* _Exercise_
Without including any pictures, return the records below exactly as written.
(Given entries Opens)
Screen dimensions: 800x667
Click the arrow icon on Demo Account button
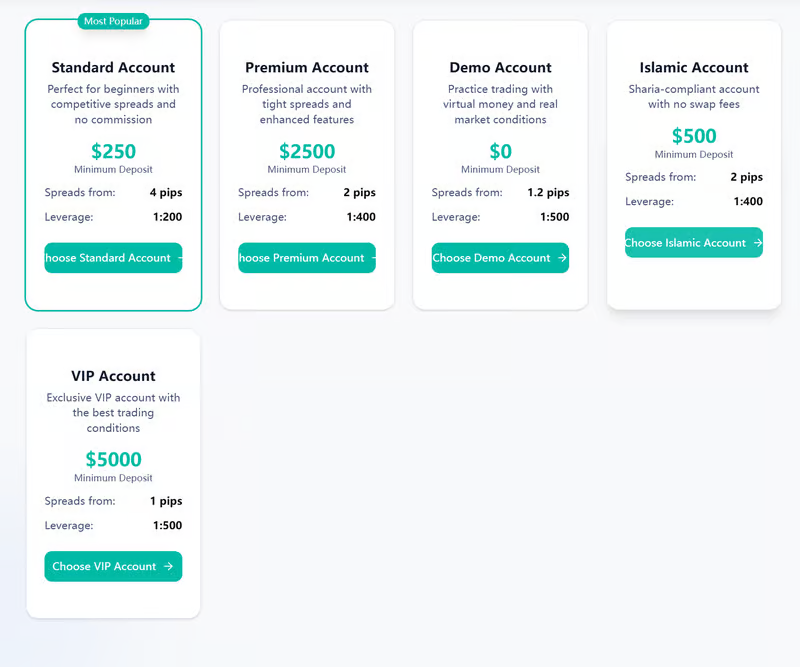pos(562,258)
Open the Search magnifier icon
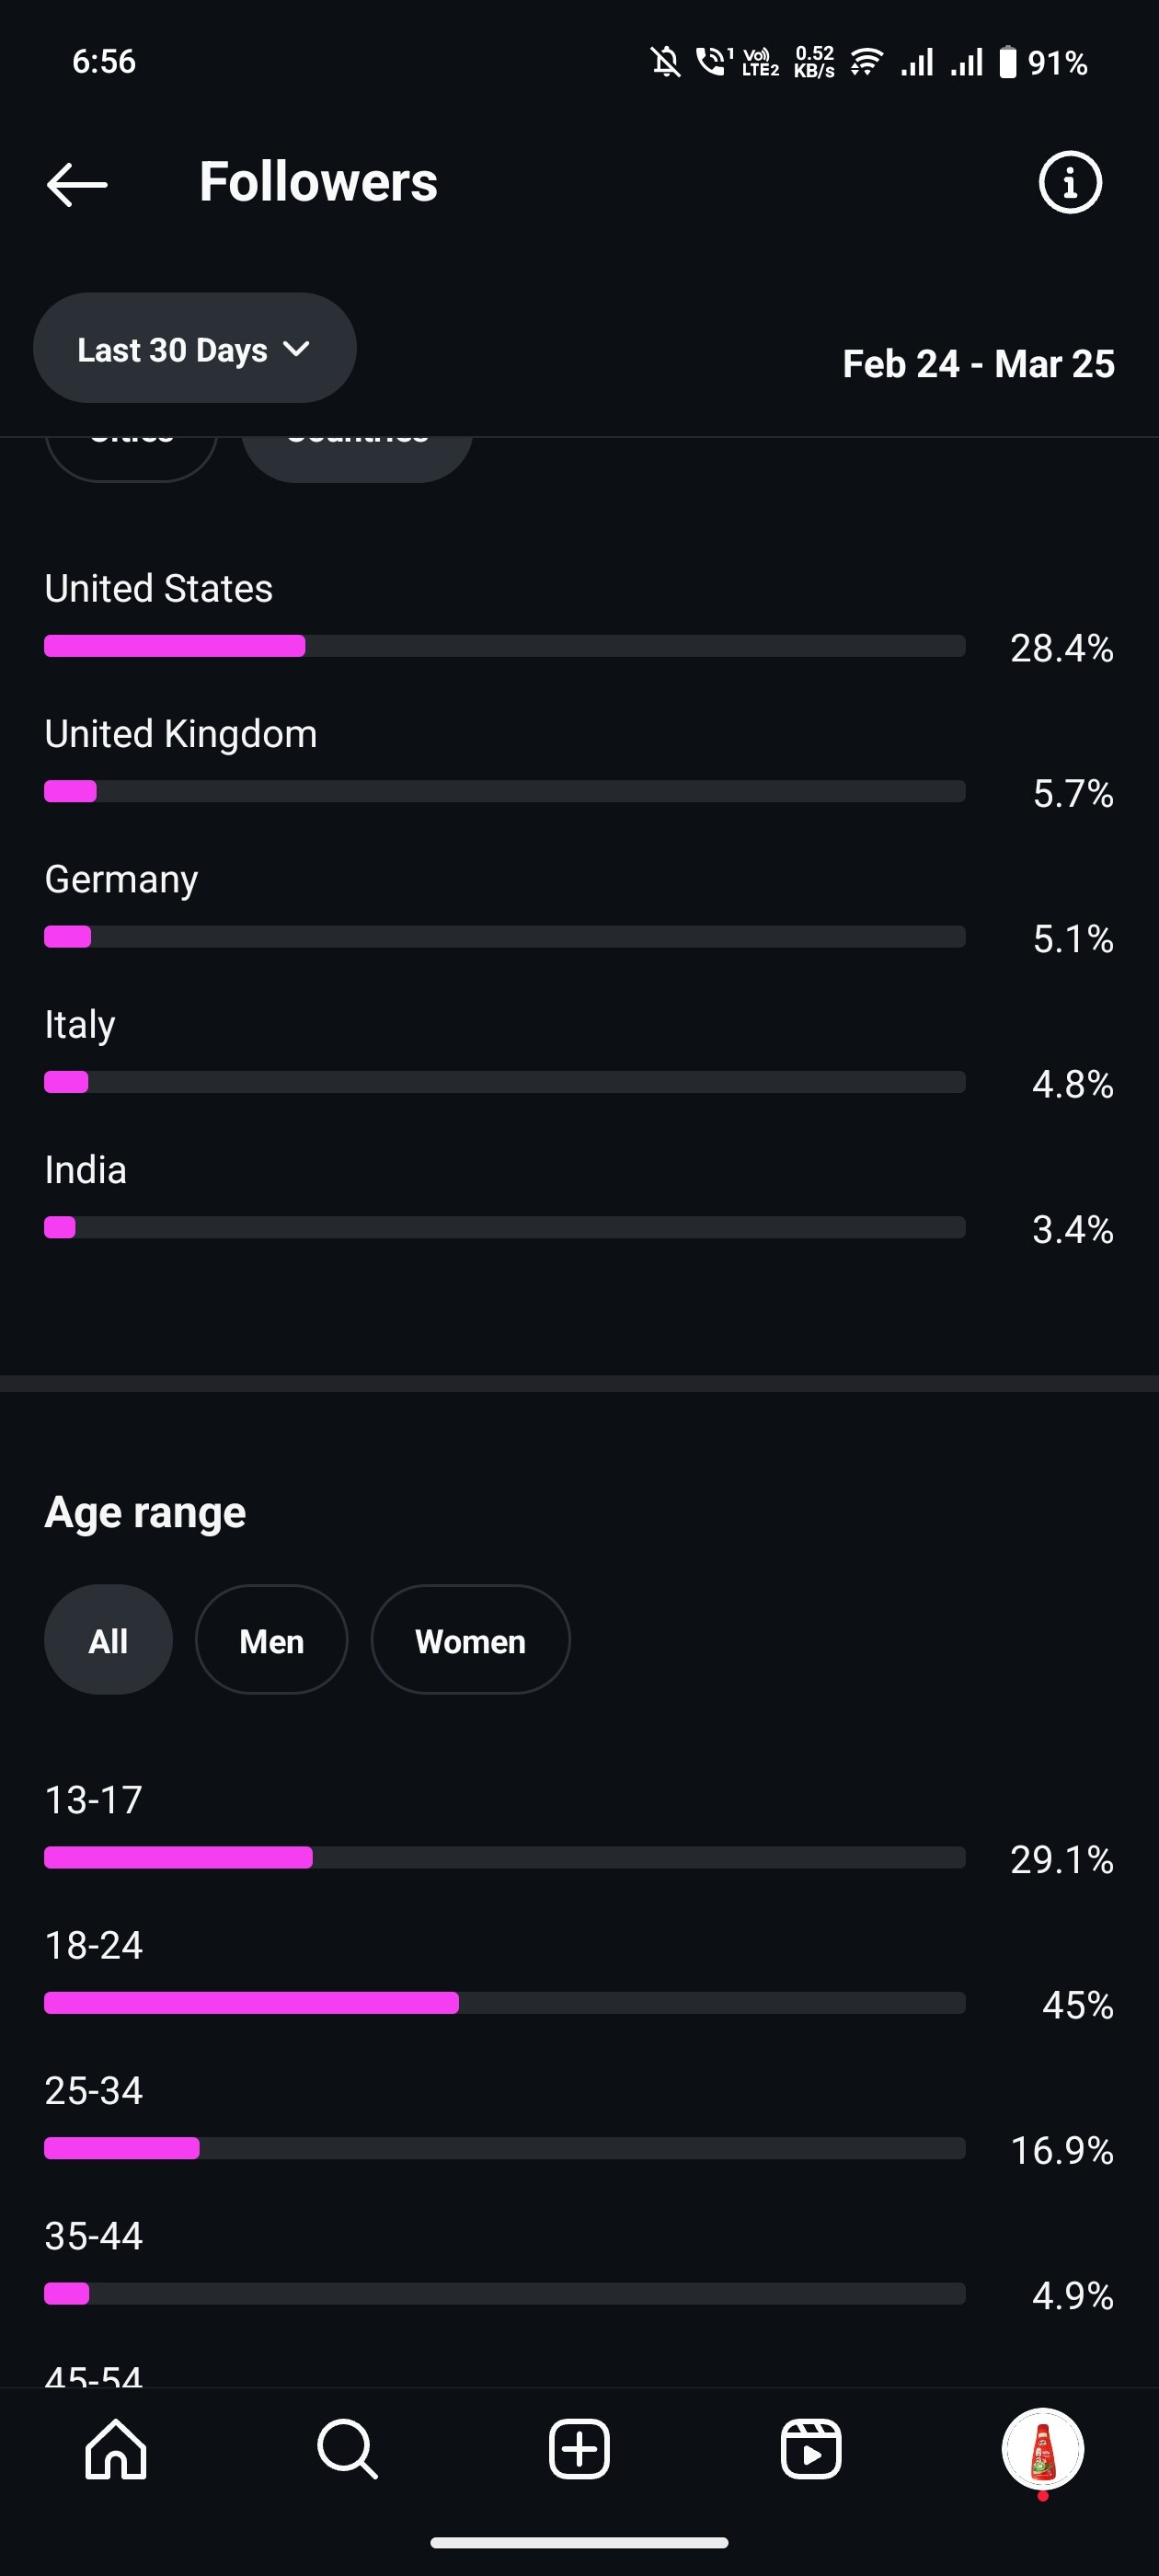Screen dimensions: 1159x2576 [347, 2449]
(Given entries Closes)
* _Problem solution_
Screen dimensions: 800x667
Click the arrow icon on Demo Account button
pos(562,258)
Open the Search magnifier icon
Screen dimensions: 1159x2576 [347, 2449]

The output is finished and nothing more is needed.